**Dataset extract**
*** Block opens ***

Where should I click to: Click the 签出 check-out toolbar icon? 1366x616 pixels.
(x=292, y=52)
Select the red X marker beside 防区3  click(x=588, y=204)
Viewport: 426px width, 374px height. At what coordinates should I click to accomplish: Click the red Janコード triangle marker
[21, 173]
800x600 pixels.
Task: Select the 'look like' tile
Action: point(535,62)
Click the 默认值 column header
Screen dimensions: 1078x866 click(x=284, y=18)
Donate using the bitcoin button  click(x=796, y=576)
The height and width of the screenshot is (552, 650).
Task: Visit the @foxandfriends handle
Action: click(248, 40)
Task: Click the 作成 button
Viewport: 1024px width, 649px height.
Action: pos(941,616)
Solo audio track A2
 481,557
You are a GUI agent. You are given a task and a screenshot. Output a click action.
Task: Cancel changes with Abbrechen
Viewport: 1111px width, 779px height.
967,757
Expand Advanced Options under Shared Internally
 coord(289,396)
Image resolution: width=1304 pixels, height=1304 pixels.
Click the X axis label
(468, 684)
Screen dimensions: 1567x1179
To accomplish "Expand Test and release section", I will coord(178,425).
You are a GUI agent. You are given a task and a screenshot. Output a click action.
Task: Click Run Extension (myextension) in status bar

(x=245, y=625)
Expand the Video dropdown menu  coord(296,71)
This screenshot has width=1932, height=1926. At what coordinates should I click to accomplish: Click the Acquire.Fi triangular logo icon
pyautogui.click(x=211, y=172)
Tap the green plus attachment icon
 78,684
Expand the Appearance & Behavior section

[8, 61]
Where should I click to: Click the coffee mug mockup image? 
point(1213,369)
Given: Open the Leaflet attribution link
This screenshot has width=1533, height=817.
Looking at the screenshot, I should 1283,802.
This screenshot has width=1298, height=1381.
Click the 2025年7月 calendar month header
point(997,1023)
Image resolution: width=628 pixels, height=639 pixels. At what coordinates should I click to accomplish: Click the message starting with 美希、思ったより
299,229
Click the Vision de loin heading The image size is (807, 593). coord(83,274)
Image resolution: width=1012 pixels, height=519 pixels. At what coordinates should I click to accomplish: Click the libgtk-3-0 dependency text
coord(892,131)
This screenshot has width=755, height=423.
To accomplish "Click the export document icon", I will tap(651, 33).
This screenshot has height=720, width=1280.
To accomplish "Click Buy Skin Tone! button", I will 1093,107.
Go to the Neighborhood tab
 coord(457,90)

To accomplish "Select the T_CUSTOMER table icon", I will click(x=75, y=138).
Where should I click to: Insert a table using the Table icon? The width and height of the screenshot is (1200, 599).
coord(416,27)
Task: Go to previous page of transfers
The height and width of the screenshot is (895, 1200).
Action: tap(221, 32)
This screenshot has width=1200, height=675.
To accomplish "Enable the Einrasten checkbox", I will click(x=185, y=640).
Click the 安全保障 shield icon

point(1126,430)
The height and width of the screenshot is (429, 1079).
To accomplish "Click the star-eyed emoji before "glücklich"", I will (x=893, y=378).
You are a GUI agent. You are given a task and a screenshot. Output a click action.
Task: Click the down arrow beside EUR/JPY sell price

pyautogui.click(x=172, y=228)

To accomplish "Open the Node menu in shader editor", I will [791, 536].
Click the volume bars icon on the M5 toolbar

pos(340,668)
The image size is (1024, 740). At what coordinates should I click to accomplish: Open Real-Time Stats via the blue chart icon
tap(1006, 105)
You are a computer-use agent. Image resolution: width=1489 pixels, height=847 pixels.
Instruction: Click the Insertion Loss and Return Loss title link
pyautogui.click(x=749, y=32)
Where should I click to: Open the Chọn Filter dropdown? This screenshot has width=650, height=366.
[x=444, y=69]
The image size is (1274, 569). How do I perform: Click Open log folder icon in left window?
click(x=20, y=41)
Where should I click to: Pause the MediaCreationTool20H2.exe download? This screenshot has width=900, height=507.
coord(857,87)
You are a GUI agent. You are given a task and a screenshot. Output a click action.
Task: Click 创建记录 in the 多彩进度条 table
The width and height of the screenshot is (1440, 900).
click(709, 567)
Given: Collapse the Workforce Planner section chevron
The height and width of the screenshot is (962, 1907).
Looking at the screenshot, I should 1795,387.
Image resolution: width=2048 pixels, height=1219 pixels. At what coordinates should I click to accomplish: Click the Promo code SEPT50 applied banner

*** Block closes ***

**What is required**
Retype the listing in full, keeping every word as it appears.

**Answer space**
Where should I click to: Click the 签出 check-out toolbar icon? 1366x616 pixels.
(x=292, y=52)
Select the red X marker beside 防区3  click(x=588, y=204)
Viewport: 426px width, 374px height. At what coordinates should I click to accomplish: Click the red Janコード triangle marker
[21, 173]
800x600 pixels.
Task: Select the 'look like' tile
Action: point(535,62)
Click the 默认值 column header
Screen dimensions: 1078x866 click(x=284, y=18)
Donate using the bitcoin button  click(x=796, y=576)
The height and width of the screenshot is (552, 650).
Task: Visit the @foxandfriends handle
Action: click(248, 40)
Task: Click the 作成 button
Viewport: 1024px width, 649px height.
Action: pos(941,616)
Solo audio track A2
 481,557
You are a GUI agent. You are given a task and a screenshot. Output a click action.
Task: Cancel changes with Abbrechen
Viewport: 1111px width, 779px height.
967,757
Expand Advanced Options under Shared Internally
 coord(289,396)
Image resolution: width=1304 pixels, height=1304 pixels.
Click the X axis label
(468, 684)
Screen dimensions: 1567x1179
To accomplish "Expand Test and release section", I will coord(178,425).
You are a GUI agent. You are given a task and a screenshot. Output a click action.
Task: Click Run Extension (myextension) in status bar

(x=245, y=625)
Expand the Video dropdown menu  coord(296,71)
This screenshot has width=1932, height=1926. At what coordinates should I click to accomplish: Click the Acquire.Fi triangular logo icon
pyautogui.click(x=211, y=172)
Tap the green plus attachment icon
 78,684
Expand the Appearance & Behavior section

[8, 61]
Where should I click to: Click the coffee mug mockup image? 
point(1213,369)
Given: Open the Leaflet attribution link
This screenshot has width=1533, height=817.
Looking at the screenshot, I should 1283,802.
This screenshot has width=1298, height=1381.
Click the 2025年7月 calendar month header
point(997,1023)
Image resolution: width=628 pixels, height=639 pixels. At what coordinates should I click to accomplish: Click the message starting with 美希、思ったより
299,229
Click the Vision de loin heading The image size is (807, 593). coord(83,274)
Image resolution: width=1012 pixels, height=519 pixels. At what coordinates should I click to accomplish: Click the libgtk-3-0 dependency text
coord(892,131)
This screenshot has width=755, height=423.
To accomplish "Click the export document icon", I will tap(651, 33).
This screenshot has height=720, width=1280.
To accomplish "Click Buy Skin Tone! button", I will 1093,107.
Go to the Neighborhood tab
 coord(457,90)

To accomplish "Select the T_CUSTOMER table icon", I will click(x=75, y=138).
Where should I click to: Insert a table using the Table icon? The width and height of the screenshot is (1200, 599).
coord(416,27)
Task: Go to previous page of transfers
The height and width of the screenshot is (895, 1200).
Action: tap(221, 32)
This screenshot has width=1200, height=675.
To accomplish "Enable the Einrasten checkbox", I will click(x=185, y=640).
Click the 安全保障 shield icon

point(1126,430)
The height and width of the screenshot is (429, 1079).
To accomplish "Click the star-eyed emoji before "glücklich"", I will (x=893, y=378).
You are a GUI agent. You are given a task and a screenshot. Output a click action.
Task: Click the down arrow beside EUR/JPY sell price

pyautogui.click(x=172, y=228)

To accomplish "Open the Node menu in shader editor", I will [791, 536].
Click the volume bars icon on the M5 toolbar

pos(340,668)
The image size is (1024, 740). At what coordinates should I click to accomplish: Open Real-Time Stats via the blue chart icon
tap(1006, 105)
You are a computer-use agent. Image resolution: width=1489 pixels, height=847 pixels.
Instruction: Click the Insertion Loss and Return Loss title link
pyautogui.click(x=749, y=32)
Where should I click to: Open the Chọn Filter dropdown? This screenshot has width=650, height=366.
[x=444, y=69]
The image size is (1274, 569). How do I perform: Click Open log folder icon in left window?
click(x=20, y=41)
Where should I click to: Pause the MediaCreationTool20H2.exe download? This screenshot has width=900, height=507.
coord(857,87)
You are a GUI agent. You are given a task and a screenshot. Output a click action.
Task: Click 创建记录 in the 多彩进度条 table
The width and height of the screenshot is (1440, 900).
click(709, 567)
Given: Collapse the Workforce Planner section chevron
The height and width of the screenshot is (962, 1907).
Looking at the screenshot, I should 1795,387.
Image resolution: width=2048 pixels, height=1219 pixels. At what coordinates should I click to accomplish: Click the Promo code SEPT50 applied banner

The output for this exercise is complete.